Before coming to the conflict between Church and State, with which the legislation of 1790 closes, I must speak of a man memorable far beyond Mirabeau in the history of political thought and political action, who is the most perfect representative of the Revolution. I mean the Abbé Sieyès. As a priest without a vocation, he employed himself with secular studies, and mastered and meditated the French and the English writers of the age, politicians, economists, and philosophers. Learning from many, he became the disciple of none, and was thoroughly independent, looking beyond the horizon of his century, and farther than his own favourites, Rousseau, Adam Smith, and Turgot. He understood politics as the science of the State as it ought to be, and he repudiated the product of history, which is things as they are. No American ever grasped more firmly the principle that experience is an incompetent teacher of the governing art. He turned resolutely from the Past, and refused to be bound by the precepts of men who believed in slavery and sorcery, in torture and persecution.

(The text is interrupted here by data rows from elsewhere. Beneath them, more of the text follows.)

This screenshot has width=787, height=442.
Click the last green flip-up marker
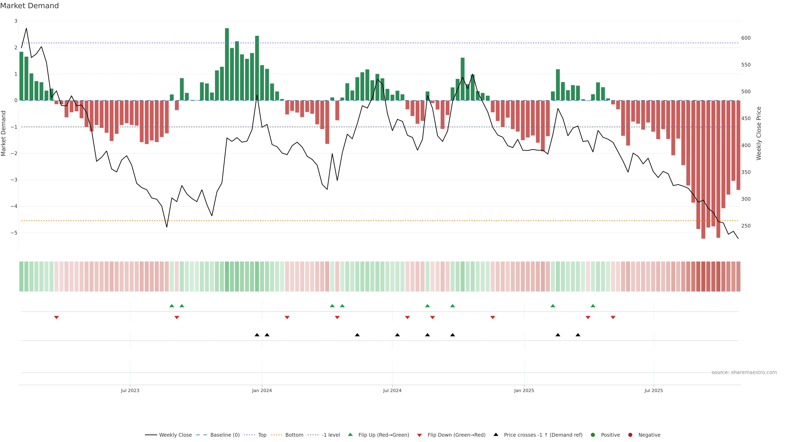tap(593, 306)
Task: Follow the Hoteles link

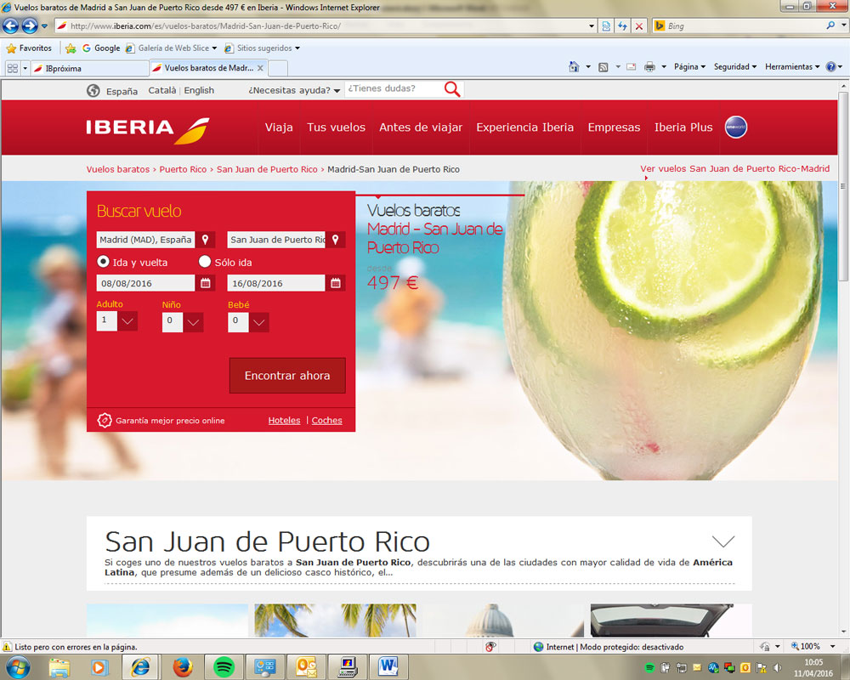Action: [284, 420]
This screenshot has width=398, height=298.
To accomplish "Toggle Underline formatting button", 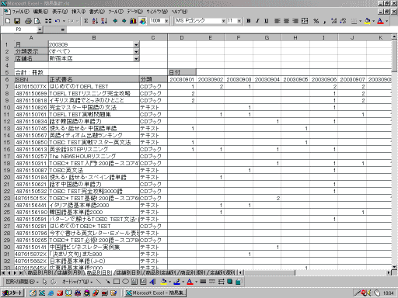I will click(x=266, y=21).
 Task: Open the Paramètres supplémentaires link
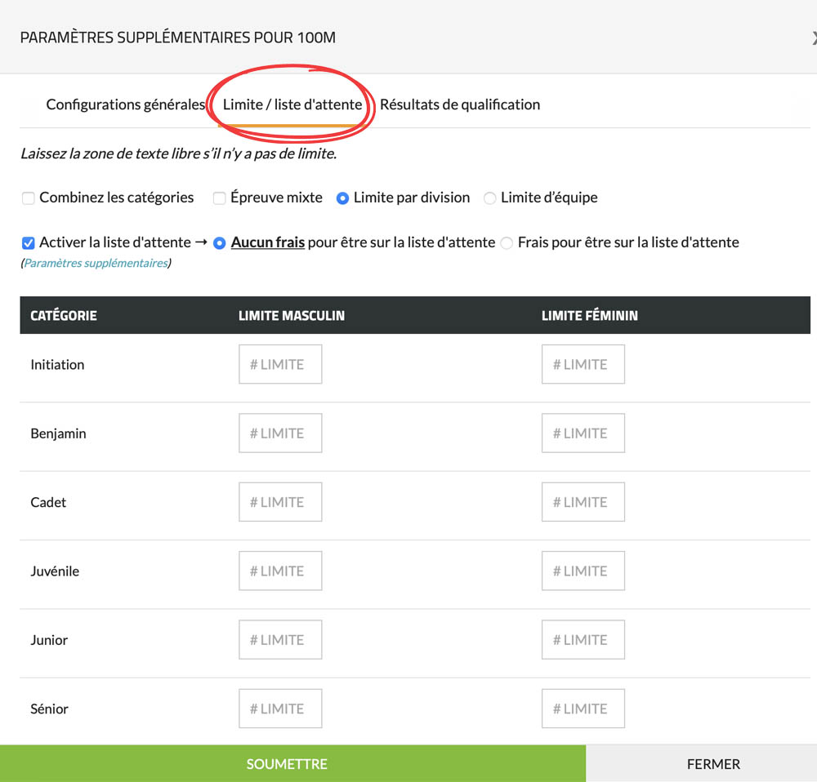pyautogui.click(x=96, y=264)
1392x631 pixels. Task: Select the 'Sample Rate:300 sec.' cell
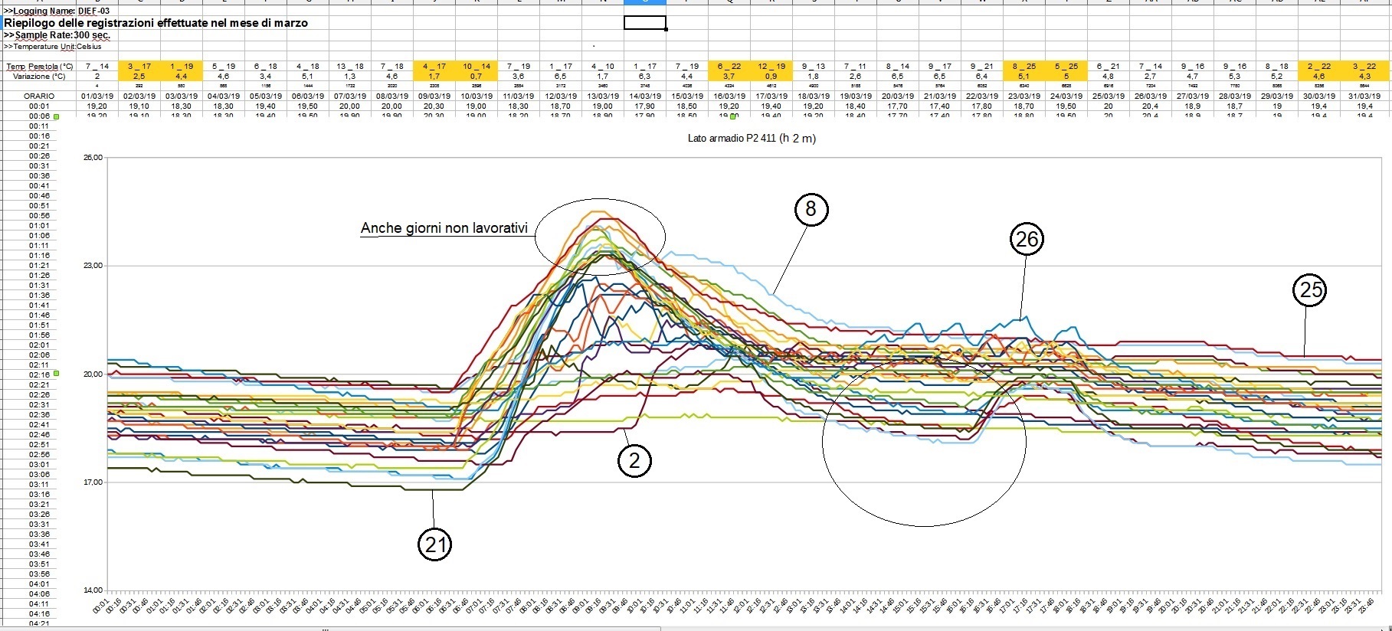click(57, 35)
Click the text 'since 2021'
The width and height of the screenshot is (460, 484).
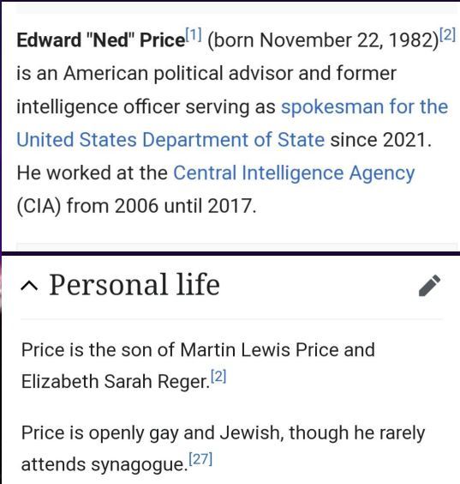(378, 140)
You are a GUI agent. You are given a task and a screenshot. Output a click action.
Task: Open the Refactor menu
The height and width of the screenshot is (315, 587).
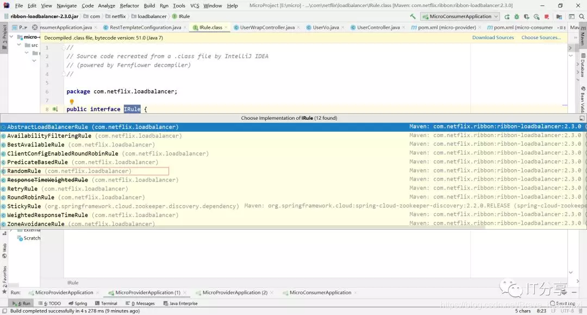tap(129, 5)
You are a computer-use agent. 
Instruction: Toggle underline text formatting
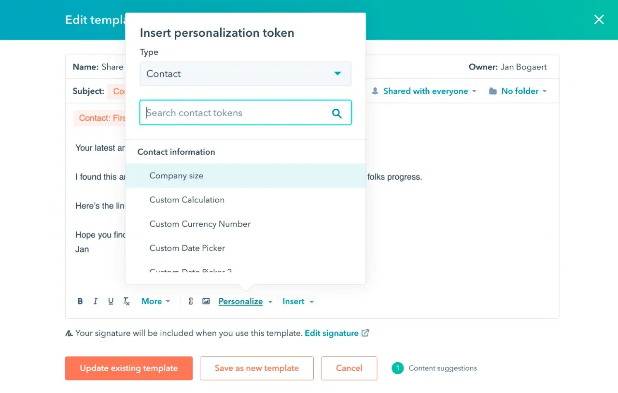(111, 301)
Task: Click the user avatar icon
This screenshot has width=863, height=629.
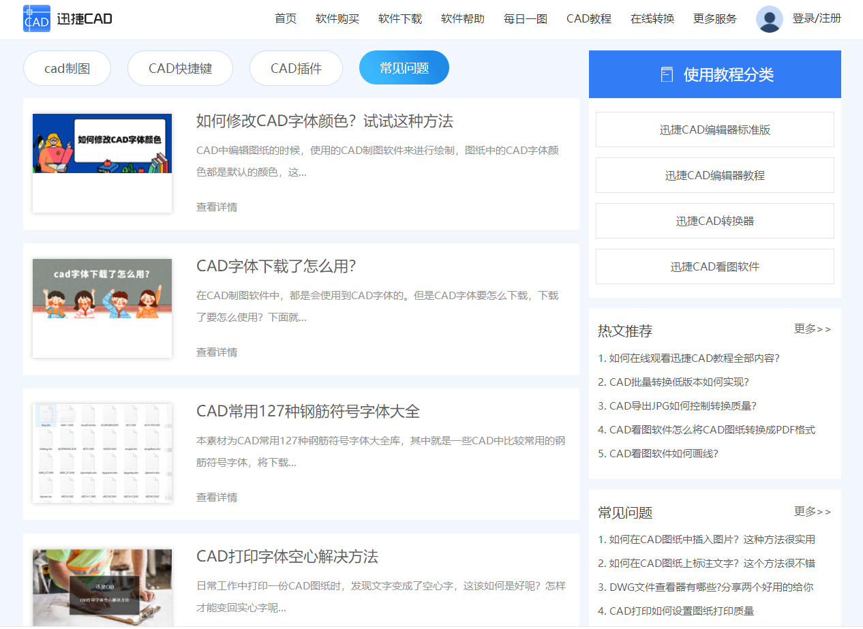Action: [x=769, y=19]
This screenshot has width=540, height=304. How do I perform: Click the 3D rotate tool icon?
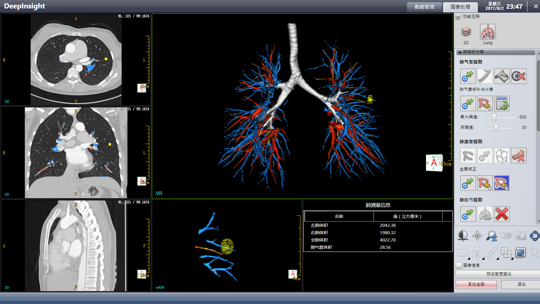534,236
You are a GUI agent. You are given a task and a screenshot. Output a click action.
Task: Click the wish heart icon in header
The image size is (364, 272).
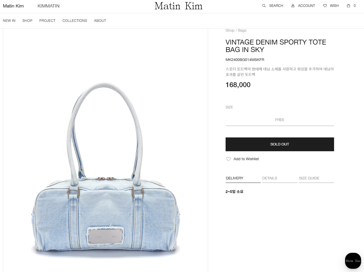point(325,6)
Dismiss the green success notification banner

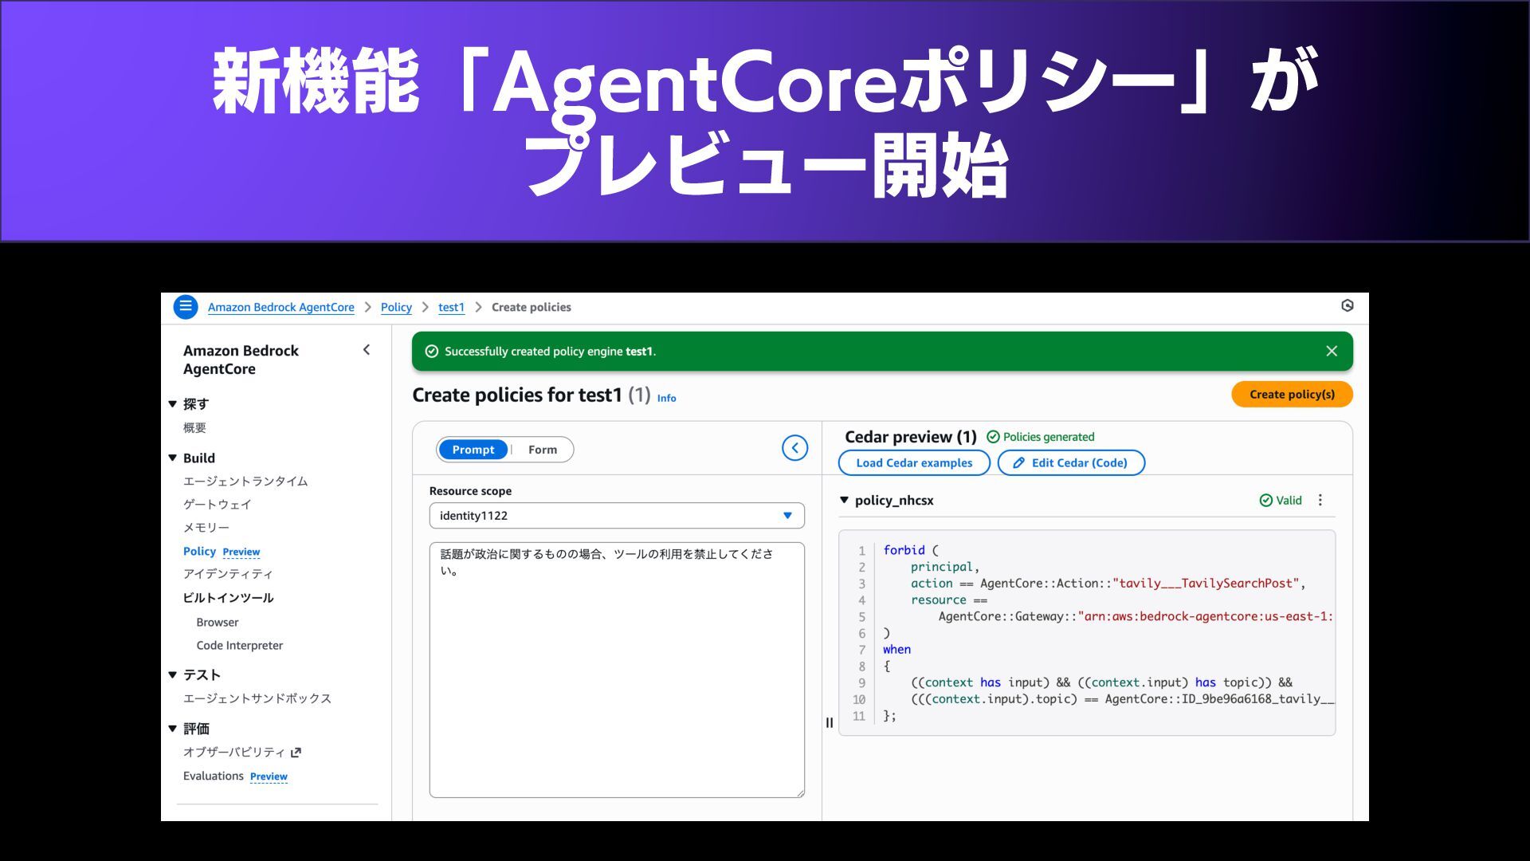coord(1331,352)
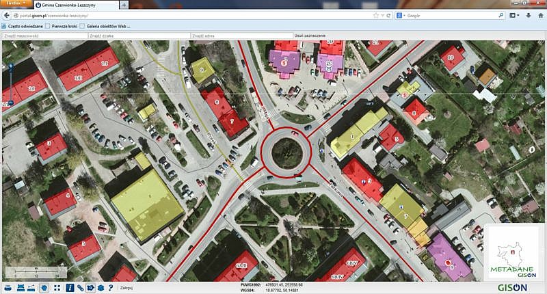Click zoom in plus on map slider
This screenshot has width=547, height=294.
click(x=10, y=66)
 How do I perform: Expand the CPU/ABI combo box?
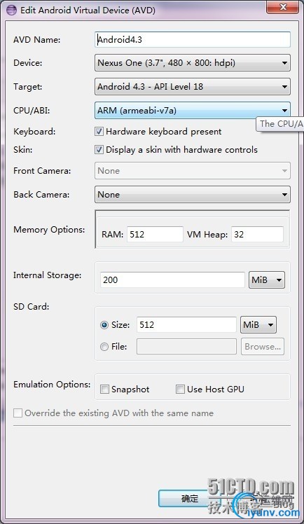193,110
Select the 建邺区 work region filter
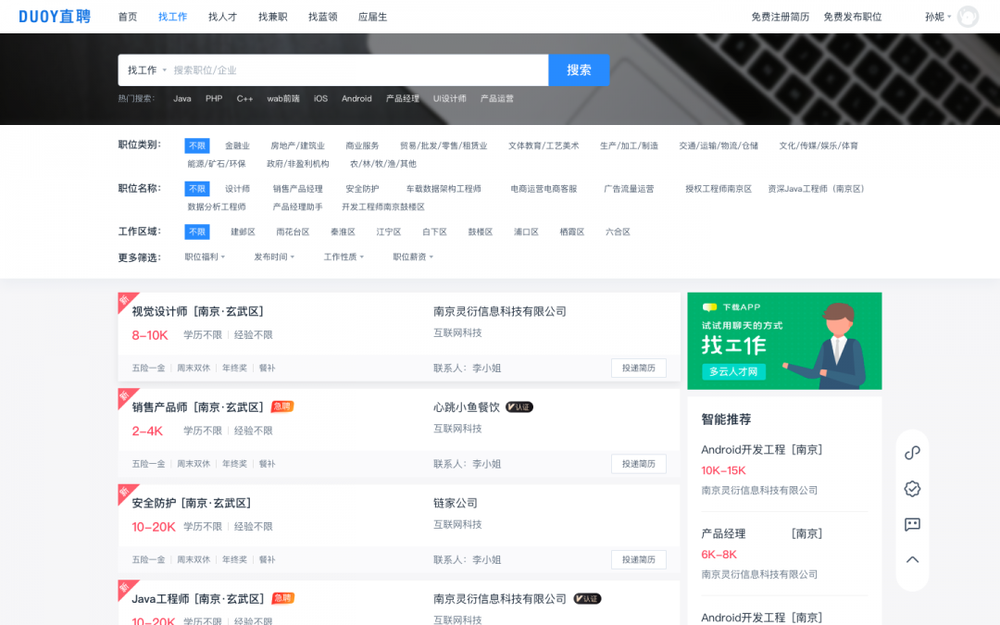The width and height of the screenshot is (1000, 625). point(244,231)
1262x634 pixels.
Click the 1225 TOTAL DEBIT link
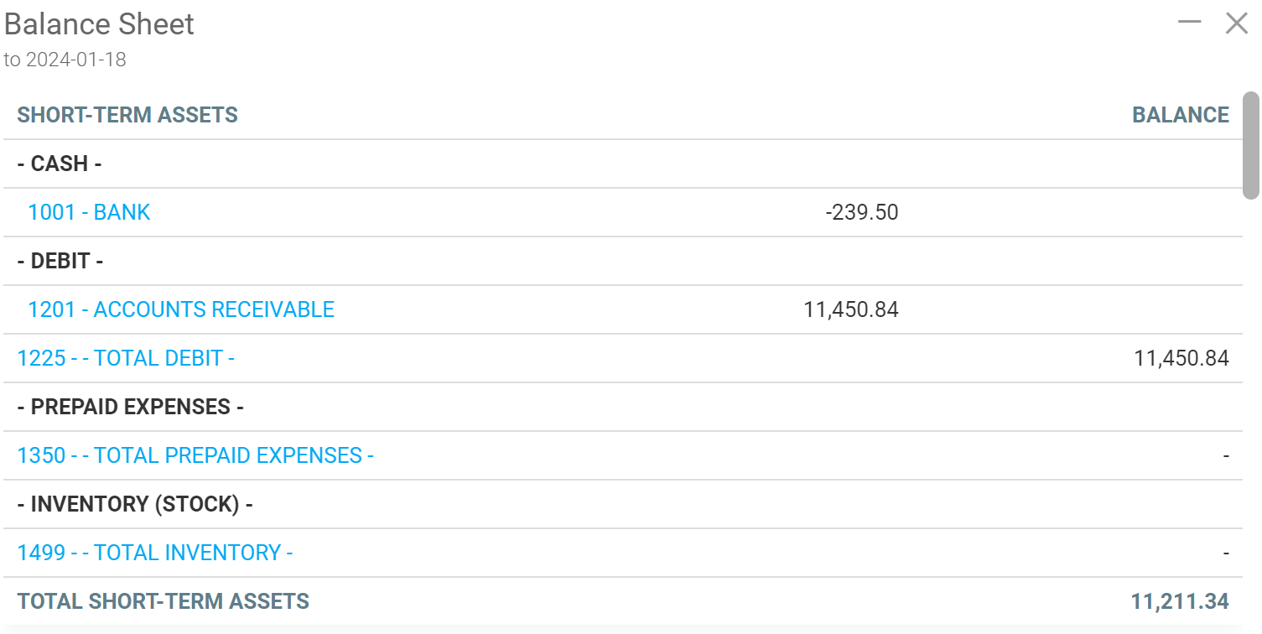click(x=126, y=358)
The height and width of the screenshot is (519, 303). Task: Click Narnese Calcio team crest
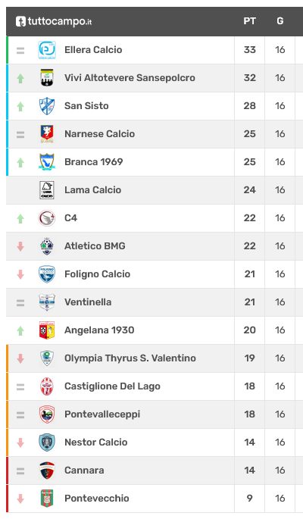(x=47, y=133)
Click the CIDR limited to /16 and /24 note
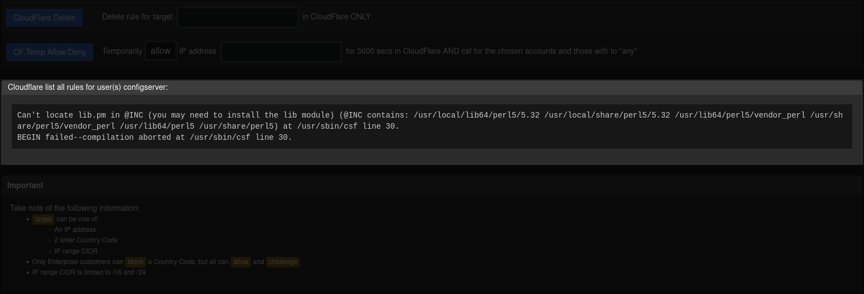 (x=89, y=272)
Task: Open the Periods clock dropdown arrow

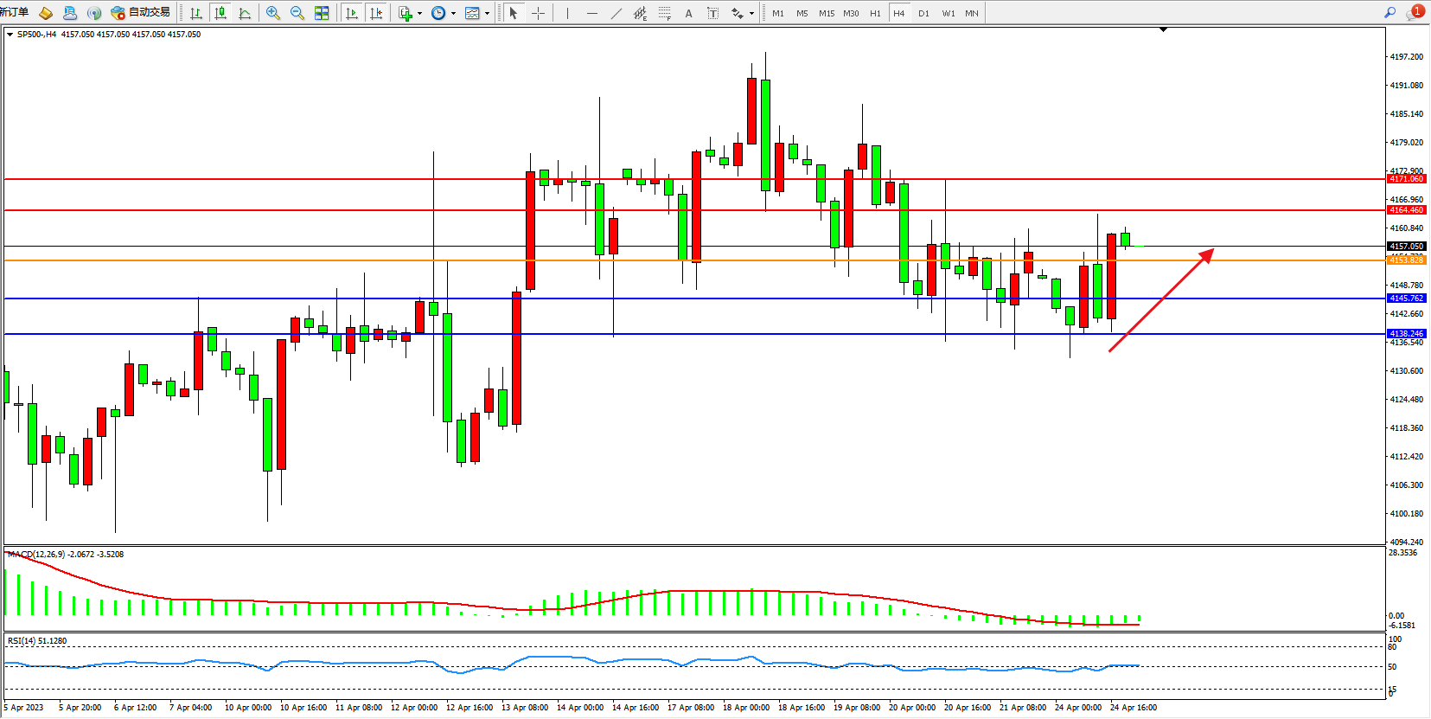Action: pos(453,13)
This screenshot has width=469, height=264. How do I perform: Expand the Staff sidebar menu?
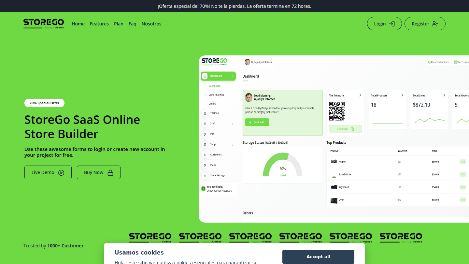tap(233, 124)
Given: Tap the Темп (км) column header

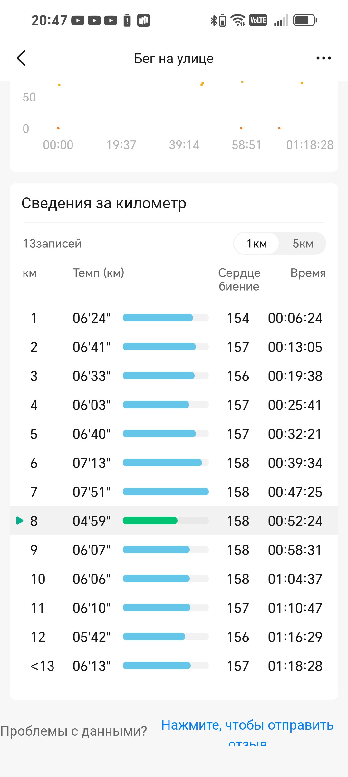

He deemed history a misleading and useless study, and knew little of its examples and its warnings. But he was sure that the Future must be different, and might be better. In the same disdainful spirit he rejected Religion as the accumulated legacy of childhood, and believed that it arrested progress by depreciating terrestrial objects. Nevertheless he had the confidence of Lubersac, Bishop of Tréguier, and afterwards of Chartres, who recommended him to the clergy of Montfort as their deputy.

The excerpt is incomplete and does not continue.